Distributed checksum Clearinghouse

Top Dog gives you access to public Distributed Checksum Clearinghouse (DCC) servers


What is the DCC?

  • DCC provides information as to the "bulkiness" of your incoming email by telling you how many people other than yourself have already received it.
  • DCC is a similar system to the Apocgraphy database in that it computes checksums of emails and checks these checksums against a server that responds with information on the email.
  • More information on the DCC is available at the DCC home page.
  • A general description of DCC is available here.
  • DCC is written and generously given away by Vernon Schryver.


Using DCC with Top Dog

Important: If you are using Top Dog in Lite or Advanced rather than Power User mode, the DCC is used in the background and you do not have to worry about any of the following.

The recommended method of using DCC with Top Dog is to explicitly white list any bulk mail that you want to receive (e.g. mailing lists) using a list of approved senders or one of the other tests. You can then have Top Dog check one of the public DCC servers to see if the remaining message are bulk or not. The idea being that this will allow you to screen out any bulk mail that you are not interested in receiving.

When a query is made to a DCC server a header tag is added to your email indicating the response from the server in the format described in the documentation.

Top Dog buffers server responses. This means that if you have more than one test for a server the server will only be queried the first time.


Dcc Checksums

There are 7 different types of checksums that DCC generates:

  • IP Address of Sender
    This checksum is generated using the last "Received:" header tag.
    In other words it is the IP address of the server that sent the message to your server.
    This functionality is similar to a DNS database query.
  • From Tag
    This checksum is generated using the email address in the "From:" header tag.
    The reply to this checksum indicates the number of emails that have been received by DCC using the same from address as the current email.
  • Message-ID
    This checksum is generated using the value of the "Message-ID:" header tag.
    This value uniquely identifies an email message.
    Large values for returned for this checksum is a good indication that the email is bulk.
  • Received Line
    This checksum is generated using the last "Received:" header tag.
    It is similar to the IP Address checksum above except that it is more inclusive.
  • Body
    This checksum is generated using the text found in the body of the email.
    Large values returned for this checksum are a good indication that the exact same email has been sent out to a large number of people with out modification.
    This is the safest value to screen on since it will only match identical emails.
  • Fuz1
    This checksum is generated using the text found in the body of the email after applying some filtering of the text to remove insignificant differences.
    Large values returned for this checksum are a good indication that the email has been sent out to a large number of people with minor modifications.
    Spammers often change their emails only slightly by inserting your name into the text or by adding "hash busters" or "unique text insertions" to avoid being detected by anti-spam measures. This checksum attempts to return the same checksums for such emails thus giving you a better idea as to the number of people the email was sent to.
  • Fuz2
    This checksum is identical to the Fuz1 checksum except that a different filter is used.
    The result is that some emails that manage to elude Fuz1 are caught by Fuz2.

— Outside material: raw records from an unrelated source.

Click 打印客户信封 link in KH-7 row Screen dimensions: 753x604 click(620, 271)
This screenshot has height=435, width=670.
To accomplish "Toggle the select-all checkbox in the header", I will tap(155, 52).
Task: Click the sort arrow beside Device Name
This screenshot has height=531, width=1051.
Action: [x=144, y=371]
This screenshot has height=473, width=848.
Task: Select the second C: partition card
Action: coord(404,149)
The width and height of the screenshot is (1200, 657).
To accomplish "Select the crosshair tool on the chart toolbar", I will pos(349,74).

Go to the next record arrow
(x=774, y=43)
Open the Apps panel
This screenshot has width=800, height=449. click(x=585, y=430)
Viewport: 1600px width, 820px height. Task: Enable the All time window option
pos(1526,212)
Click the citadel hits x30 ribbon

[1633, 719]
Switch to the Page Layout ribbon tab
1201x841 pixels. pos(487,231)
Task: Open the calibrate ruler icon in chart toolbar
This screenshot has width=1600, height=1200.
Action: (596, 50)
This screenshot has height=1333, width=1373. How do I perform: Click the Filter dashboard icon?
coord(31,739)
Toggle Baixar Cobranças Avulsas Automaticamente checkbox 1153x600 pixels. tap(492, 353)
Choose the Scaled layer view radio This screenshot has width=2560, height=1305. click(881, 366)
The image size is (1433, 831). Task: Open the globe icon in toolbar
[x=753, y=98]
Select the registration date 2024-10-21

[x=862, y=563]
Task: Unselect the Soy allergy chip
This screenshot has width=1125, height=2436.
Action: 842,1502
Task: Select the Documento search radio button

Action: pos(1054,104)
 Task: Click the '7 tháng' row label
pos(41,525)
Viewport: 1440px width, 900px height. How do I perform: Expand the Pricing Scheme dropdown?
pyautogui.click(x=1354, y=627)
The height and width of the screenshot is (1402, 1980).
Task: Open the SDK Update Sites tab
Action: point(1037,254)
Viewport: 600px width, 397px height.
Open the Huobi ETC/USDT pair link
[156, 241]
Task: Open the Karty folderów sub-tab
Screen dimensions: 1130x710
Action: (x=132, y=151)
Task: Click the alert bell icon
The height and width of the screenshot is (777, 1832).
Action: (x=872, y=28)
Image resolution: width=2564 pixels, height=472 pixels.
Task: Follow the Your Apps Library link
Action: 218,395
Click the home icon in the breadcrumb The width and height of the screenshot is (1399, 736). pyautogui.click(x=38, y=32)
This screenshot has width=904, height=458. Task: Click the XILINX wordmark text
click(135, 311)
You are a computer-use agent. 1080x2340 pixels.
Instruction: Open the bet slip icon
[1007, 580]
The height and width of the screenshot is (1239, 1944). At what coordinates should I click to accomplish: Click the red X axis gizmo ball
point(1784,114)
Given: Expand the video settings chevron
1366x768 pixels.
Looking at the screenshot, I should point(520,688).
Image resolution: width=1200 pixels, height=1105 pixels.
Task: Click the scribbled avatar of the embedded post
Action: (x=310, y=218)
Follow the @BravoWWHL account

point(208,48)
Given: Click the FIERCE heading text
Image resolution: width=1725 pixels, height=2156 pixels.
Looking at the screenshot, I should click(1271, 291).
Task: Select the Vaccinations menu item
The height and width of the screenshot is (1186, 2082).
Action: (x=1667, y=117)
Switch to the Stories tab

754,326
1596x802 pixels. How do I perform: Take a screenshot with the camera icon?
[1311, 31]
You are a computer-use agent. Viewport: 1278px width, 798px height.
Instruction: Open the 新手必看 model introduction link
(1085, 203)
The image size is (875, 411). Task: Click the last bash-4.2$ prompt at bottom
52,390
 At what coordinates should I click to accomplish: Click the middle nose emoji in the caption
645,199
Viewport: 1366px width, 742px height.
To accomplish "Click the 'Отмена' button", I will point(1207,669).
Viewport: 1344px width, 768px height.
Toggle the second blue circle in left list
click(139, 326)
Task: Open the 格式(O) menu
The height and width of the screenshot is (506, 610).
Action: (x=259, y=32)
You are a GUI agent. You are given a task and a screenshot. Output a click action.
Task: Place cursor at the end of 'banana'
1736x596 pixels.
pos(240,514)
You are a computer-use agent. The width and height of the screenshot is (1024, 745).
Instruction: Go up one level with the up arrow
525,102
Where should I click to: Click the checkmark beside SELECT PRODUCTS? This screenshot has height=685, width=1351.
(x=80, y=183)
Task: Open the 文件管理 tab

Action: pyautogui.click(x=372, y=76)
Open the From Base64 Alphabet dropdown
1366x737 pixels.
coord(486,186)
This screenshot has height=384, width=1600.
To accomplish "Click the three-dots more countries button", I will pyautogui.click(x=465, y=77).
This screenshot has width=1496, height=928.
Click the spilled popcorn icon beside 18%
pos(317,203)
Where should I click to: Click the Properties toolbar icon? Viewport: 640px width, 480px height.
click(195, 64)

Note: Not all checksums will be generated by all emails since the email may not contain enough of the appropriate information to generate a checksum.

A server will return one of four different values for each checksum type submitted:

  • OK
    This value returned by the server indicates that the checksum is known to the server but the server has certified that it is not an indication of spam.
  • OK2
    This value returned by the server indicates that the checksum is known to the server but the server is only half sure that it is not an indication of spam.
  • Many
    This value returned by the server indicates that the checksum is known to the server and the server considers it an indication of spam.
    This value is assigned to a checksum if the email that generated the checksum landed in a spam trap or the administrator of the server has some other reason to expect that it is a reliable indicator of spam.
    It is worthwhile noting that what one person may consider spam may not be considered spam by you and the criteria for a "Many" listing is at the discretion of the server administrator. It is therefore recommended that you only filter such messages after having first checked your approved lists.
  • Number
    If the server has no opinion on what a checksum may indicate it will simply return the number of times that the checksum has been encountered.